◆ The problem
Set the pictures aside and transcribe exactly the lines from the one containing "Task: Open the United States country selector" through the final line of the records.

[Stored data]
────────────────
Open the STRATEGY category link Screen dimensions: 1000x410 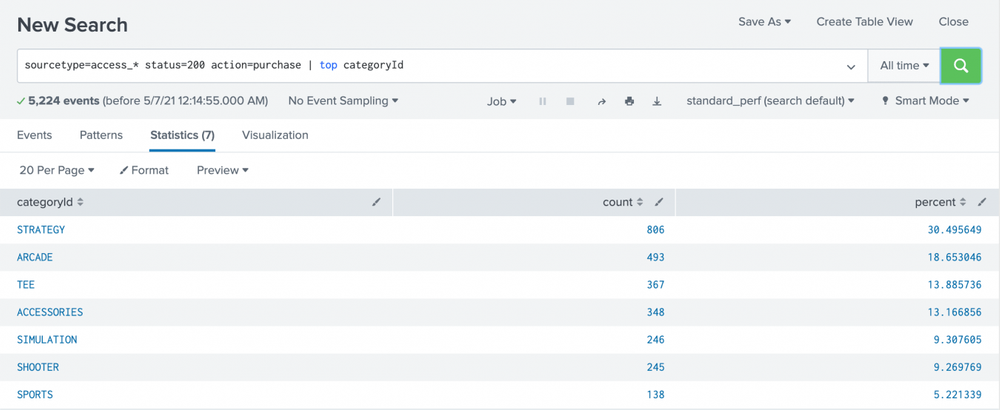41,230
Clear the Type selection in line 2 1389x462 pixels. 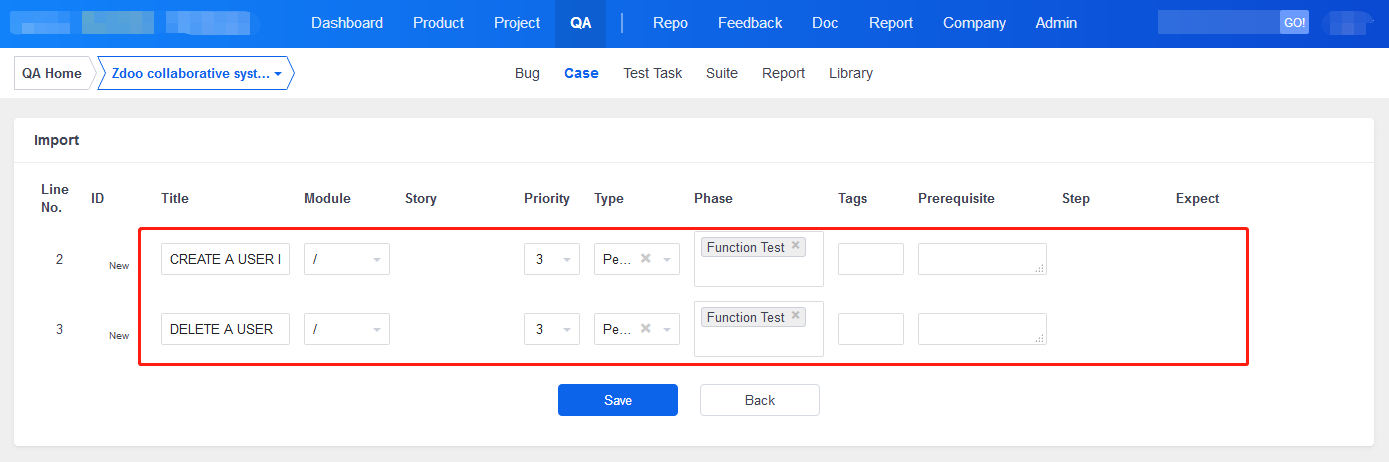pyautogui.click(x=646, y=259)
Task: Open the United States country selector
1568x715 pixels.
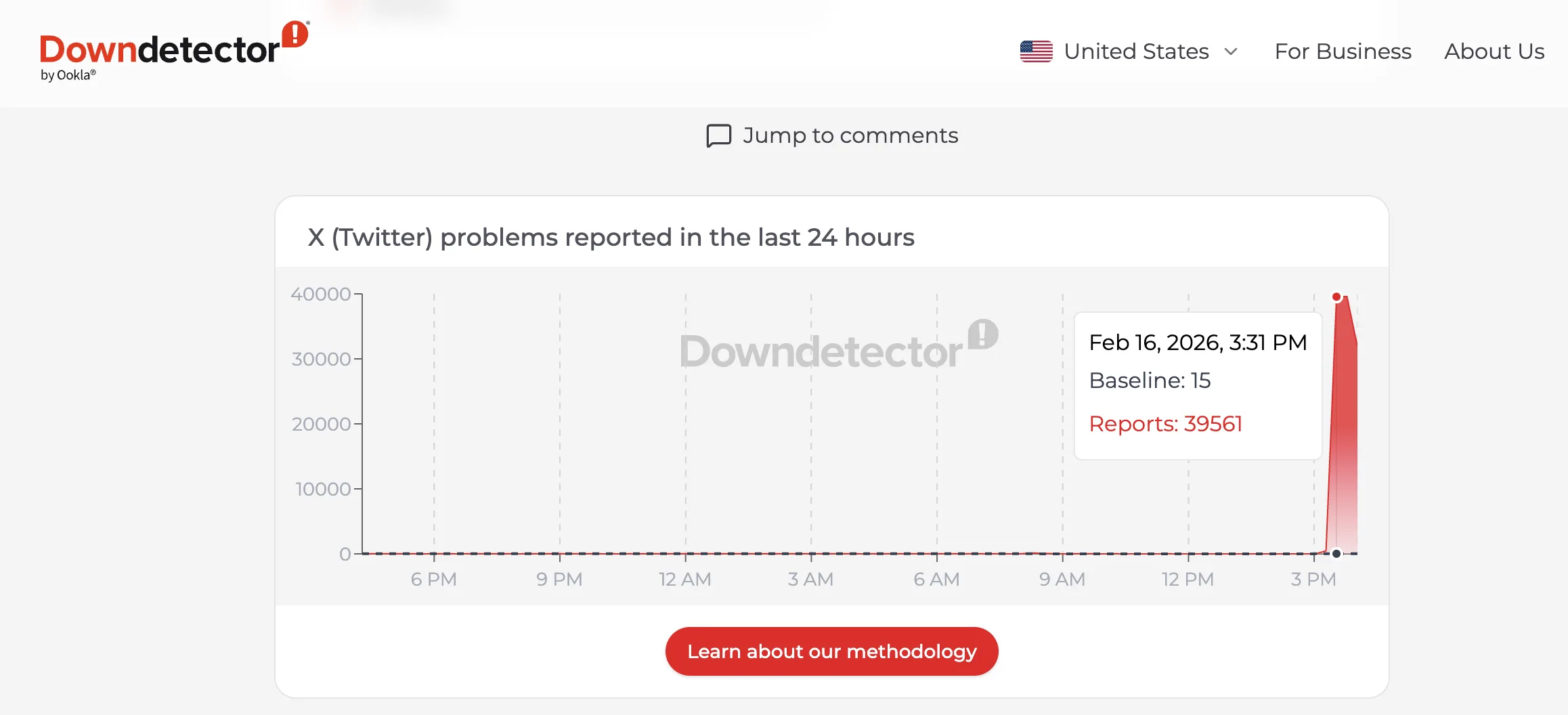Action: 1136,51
────────────────
◆ Response for this exercise
Task: Open the United States country selector
1568x715 pixels.
Action: 1136,51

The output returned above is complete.